▶ _Texto_:
|---|
El martes 4 de noviembre, mientras caminaba desde Palacio Nacional hacia la Secretaría de Educación Pública, la presidenta Claudia Sheinbaum fue agredida por un hombre que la sujetó por la cintura e intentó besarla. El video circuló de inmediato y se viralizó en redes sociales.
Lo que le ocurrió a la Presidenta no es un hecho aislado. Es una expresión más del acoso sexual callejero, una práctica que funciona como mecanismo de exclusión: un recordatorio de que los espacios públicos no nos pertenecen del todo, aun cuando hoy en día las mujeres estamos hasta en la presidencia. El acoso manda un mensaje claro: el espacio público no es tuyo para ocupar.
Por eso, el episodio con Sheinbaum tiene una carga simbólica enorme. Muestra que ni el poder político, ni la visibilidad pública, ni los escoltas, bastan para borrar la vulnerabilidad que enfrentamos las mujeres en cualquier calle. El acoso no distingue cargos ni jerarquías; se alimenta de una misma idea: que el cuerpo de una mujer es territorio disponible.
Frente a la agresión, la Presidenta presentó una denuncia formal. Y, como suele ocurrir, su reacción también fue puesta bajo escrutinio. En redes sociales y programas de opinión hubo quienes la criticaron por no haber “reaccionado con más fuerza”, o por haberlo “dejado pasar”. Pero esas críticas no solo son injustas: son violentas. Pretender que existe una forma “correcta” de reaccionar ante una agresión sexual es negar la realidad del trauma que implica el sentir tu espacio más personal invadido. Cada mujer responde como puede, no como otros esperan. Y exigir reacciones heroicas solo perpetúa otra forma de violencia: la del juicio sobre cómo debemos defendernos.
El problema no es la respuesta de una mujer, sino la conducta del agresor. La pregunta no es por qué Sheinbaum no gritó o empujó, sino por qué un hombre creyó tener derecho a tocarla. Cuestionar la reacción de la víctima nos aleja del verdadero debate: cómo lograr prevenir y erradicar cualquier tipo de violencia contra las mujeres en el espacio público y privado.
Y aunque la sanción al agresor es necesaria, conviene recordar que la cárcel no es ni puede ser la única respuesta. La cárcel como castigo no soluciona ni repara: encierra a una persona, pero deja intacto el sistema que permite la violencia. Este caso nos obliga a hablar de otras formas de justicia, de mirar los problemas no como conductas individuales sino como fenómenos estructurales y sistémicos. El acoso sexual no surge en el vacío; nace de una cultura que tolera la invasión de los cuerpos femeninos, que trivializa el miedo y que todavía confunde “justicia” con venganza.
Por eso, más que endurecer las penas, necesitamos transformar las condiciones que hacen posible la agresión. Políticas públicas que prevengan, no solo sancionen. Campañas que interpelen, no solo castiguen. Educación sexual que enseñe respeto, empatía y consentimiento desde la infancia. Y un rediseño del espacio público con perspectiva de género: iluminación suficiente, transporte seguro, presencia institucional que proteja sin intimidar y sobre todo sin violar derechos. La seguridad de las mujeres no se garantiza con más barrotes, sino con una sociedad que aprenda a mirar distinto.
La calle es de todas, si una mujer, aunque sea la Presidenta, no puede andar libre por ella sin ser violentada ni juzgada por su reacción tras vivir una agresión, entonces el problema sigue en la estructura misma de poder que sigue creyendo que los cuerpos femeninos son públicos.
|---|
▶ _Información proporcionada_:
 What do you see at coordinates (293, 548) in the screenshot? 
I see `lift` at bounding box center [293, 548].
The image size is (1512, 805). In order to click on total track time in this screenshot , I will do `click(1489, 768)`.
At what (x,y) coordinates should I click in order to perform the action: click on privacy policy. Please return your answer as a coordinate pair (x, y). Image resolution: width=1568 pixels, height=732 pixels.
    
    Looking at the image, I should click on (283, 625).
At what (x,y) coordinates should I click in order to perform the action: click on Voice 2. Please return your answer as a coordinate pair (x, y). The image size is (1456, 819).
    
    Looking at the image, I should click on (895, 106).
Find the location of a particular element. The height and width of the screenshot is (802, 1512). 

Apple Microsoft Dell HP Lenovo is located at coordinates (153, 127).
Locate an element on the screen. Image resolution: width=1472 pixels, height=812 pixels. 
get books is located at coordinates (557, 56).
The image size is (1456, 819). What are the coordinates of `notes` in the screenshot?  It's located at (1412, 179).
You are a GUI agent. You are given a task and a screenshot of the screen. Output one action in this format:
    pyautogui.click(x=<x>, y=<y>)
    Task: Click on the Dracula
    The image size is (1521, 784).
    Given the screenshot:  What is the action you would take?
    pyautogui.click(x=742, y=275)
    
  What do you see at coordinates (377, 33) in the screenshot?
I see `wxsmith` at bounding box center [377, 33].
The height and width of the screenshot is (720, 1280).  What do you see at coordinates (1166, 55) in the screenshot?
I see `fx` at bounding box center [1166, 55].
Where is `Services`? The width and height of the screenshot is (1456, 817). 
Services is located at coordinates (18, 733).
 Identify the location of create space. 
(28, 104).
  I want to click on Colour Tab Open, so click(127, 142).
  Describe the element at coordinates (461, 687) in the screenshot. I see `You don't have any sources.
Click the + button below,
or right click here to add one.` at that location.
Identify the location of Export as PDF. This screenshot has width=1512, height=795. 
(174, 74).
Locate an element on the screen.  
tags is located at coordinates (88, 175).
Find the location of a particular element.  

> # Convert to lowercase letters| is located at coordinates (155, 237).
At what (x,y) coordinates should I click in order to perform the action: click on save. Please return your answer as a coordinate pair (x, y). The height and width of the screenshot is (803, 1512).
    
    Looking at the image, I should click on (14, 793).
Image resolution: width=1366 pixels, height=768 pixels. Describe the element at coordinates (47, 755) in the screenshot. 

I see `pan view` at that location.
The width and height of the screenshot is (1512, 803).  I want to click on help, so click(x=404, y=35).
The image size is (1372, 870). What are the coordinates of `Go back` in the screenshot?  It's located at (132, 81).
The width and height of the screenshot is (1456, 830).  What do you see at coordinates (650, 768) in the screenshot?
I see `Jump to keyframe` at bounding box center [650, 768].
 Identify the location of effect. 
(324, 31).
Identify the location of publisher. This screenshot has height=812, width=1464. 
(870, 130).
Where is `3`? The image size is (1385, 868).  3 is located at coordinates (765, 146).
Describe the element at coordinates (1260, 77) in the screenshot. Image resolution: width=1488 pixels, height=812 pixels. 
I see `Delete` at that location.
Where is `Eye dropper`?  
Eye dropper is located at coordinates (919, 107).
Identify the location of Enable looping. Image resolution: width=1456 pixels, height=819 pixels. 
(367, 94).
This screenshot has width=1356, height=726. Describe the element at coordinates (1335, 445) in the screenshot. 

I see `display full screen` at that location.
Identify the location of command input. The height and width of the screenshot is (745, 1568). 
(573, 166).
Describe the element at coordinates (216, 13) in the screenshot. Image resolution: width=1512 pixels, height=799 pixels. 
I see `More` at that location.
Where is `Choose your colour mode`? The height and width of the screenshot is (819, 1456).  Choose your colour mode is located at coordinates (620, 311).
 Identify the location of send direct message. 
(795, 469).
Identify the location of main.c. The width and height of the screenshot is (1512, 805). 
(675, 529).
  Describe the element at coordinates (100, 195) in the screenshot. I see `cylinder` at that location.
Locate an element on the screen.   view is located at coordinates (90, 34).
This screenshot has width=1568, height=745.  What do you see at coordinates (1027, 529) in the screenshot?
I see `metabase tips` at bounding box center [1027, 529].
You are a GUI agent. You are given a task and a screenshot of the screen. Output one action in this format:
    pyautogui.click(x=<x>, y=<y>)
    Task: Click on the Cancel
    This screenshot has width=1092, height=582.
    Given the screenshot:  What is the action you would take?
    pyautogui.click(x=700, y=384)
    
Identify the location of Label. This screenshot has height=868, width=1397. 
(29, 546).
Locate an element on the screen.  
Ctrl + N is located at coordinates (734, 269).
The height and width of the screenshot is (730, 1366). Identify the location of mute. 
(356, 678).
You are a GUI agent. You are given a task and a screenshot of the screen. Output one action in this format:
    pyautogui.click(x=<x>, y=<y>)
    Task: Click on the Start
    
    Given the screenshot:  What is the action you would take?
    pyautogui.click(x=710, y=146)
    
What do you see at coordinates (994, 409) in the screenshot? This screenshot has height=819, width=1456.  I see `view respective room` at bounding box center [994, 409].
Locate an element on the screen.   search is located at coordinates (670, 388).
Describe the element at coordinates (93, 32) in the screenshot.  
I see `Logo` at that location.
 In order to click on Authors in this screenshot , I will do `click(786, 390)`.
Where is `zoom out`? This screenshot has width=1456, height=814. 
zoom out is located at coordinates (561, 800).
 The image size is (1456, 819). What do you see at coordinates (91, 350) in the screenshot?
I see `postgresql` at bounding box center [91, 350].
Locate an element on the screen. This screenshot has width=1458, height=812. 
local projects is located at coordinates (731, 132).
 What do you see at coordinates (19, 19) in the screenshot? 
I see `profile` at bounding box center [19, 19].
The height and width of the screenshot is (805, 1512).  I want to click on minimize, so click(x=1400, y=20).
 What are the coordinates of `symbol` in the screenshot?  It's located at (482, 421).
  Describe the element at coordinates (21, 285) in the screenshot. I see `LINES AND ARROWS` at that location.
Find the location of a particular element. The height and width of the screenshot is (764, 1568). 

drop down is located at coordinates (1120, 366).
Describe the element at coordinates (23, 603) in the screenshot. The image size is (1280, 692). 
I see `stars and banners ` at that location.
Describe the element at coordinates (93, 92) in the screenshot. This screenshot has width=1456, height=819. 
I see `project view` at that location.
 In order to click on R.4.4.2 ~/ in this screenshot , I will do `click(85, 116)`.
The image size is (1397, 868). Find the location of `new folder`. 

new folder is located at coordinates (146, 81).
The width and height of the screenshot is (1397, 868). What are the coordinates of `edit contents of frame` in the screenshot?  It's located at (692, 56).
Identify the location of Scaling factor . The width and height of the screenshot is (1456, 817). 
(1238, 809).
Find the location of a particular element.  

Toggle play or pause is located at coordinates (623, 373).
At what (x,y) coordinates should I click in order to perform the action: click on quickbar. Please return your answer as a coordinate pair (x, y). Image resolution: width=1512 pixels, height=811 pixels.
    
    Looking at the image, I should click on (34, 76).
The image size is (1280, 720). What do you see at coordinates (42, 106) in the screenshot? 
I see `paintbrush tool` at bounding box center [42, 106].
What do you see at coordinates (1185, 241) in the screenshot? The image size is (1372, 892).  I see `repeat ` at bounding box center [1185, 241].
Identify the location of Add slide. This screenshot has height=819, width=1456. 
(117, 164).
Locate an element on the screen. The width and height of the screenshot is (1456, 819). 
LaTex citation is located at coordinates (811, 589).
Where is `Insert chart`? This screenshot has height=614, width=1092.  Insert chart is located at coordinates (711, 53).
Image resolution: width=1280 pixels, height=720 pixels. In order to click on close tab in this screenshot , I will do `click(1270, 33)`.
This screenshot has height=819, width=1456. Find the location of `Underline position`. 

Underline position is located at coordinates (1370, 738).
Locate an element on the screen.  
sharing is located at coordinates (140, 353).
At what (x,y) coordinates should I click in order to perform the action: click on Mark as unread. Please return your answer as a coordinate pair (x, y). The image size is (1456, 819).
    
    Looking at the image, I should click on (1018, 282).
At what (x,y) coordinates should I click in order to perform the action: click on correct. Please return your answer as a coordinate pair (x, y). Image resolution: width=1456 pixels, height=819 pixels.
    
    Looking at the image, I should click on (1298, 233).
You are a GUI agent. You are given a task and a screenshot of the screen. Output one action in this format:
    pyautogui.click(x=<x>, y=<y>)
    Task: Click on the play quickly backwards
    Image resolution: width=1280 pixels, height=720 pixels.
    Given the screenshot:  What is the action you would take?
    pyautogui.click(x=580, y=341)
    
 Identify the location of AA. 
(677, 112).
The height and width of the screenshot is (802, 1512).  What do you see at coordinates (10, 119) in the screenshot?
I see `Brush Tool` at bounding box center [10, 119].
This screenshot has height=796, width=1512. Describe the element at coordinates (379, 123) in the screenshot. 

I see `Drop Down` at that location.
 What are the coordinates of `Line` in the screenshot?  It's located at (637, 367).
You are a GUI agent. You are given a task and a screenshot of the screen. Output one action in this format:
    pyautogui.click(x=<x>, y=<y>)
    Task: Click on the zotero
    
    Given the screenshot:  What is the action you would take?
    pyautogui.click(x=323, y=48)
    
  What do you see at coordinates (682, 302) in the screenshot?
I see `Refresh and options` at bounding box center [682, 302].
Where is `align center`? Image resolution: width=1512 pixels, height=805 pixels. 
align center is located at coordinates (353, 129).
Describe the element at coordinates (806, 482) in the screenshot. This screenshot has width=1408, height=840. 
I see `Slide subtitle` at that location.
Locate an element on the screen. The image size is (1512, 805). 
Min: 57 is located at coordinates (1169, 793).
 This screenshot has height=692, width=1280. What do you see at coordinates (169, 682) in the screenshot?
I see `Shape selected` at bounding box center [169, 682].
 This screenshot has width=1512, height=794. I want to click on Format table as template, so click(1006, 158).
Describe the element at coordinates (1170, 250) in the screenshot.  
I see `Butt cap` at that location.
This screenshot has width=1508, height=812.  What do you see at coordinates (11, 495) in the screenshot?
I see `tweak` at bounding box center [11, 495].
|---|
▶ _Descripción del problema_:
Copia el fragmento del texto sobre el acoso a la presidenta que va de "Por eso, más" a "a mirar distinto.", ambos incluidos.

▶ _Tu respuesta_:
Por eso, más que endurecer las penas, necesitamos transformar las condiciones que hacen posible la agresión. Políticas públicas que prevengan, no solo sancionen. Campañas que interpelen, no solo castiguen. Educación sexual que enseñe respeto, empatía y consentimiento desde la infancia. Y un rediseño del espacio público con perspectiva de género: iluminación suficiente, transporte seguro, presencia institucional que proteja sin intimidar y sobre todo sin violar derechos. La seguridad de las mujeres no se garantiza con más barrotes, sino con una sociedad que aprenda a mirar distinto.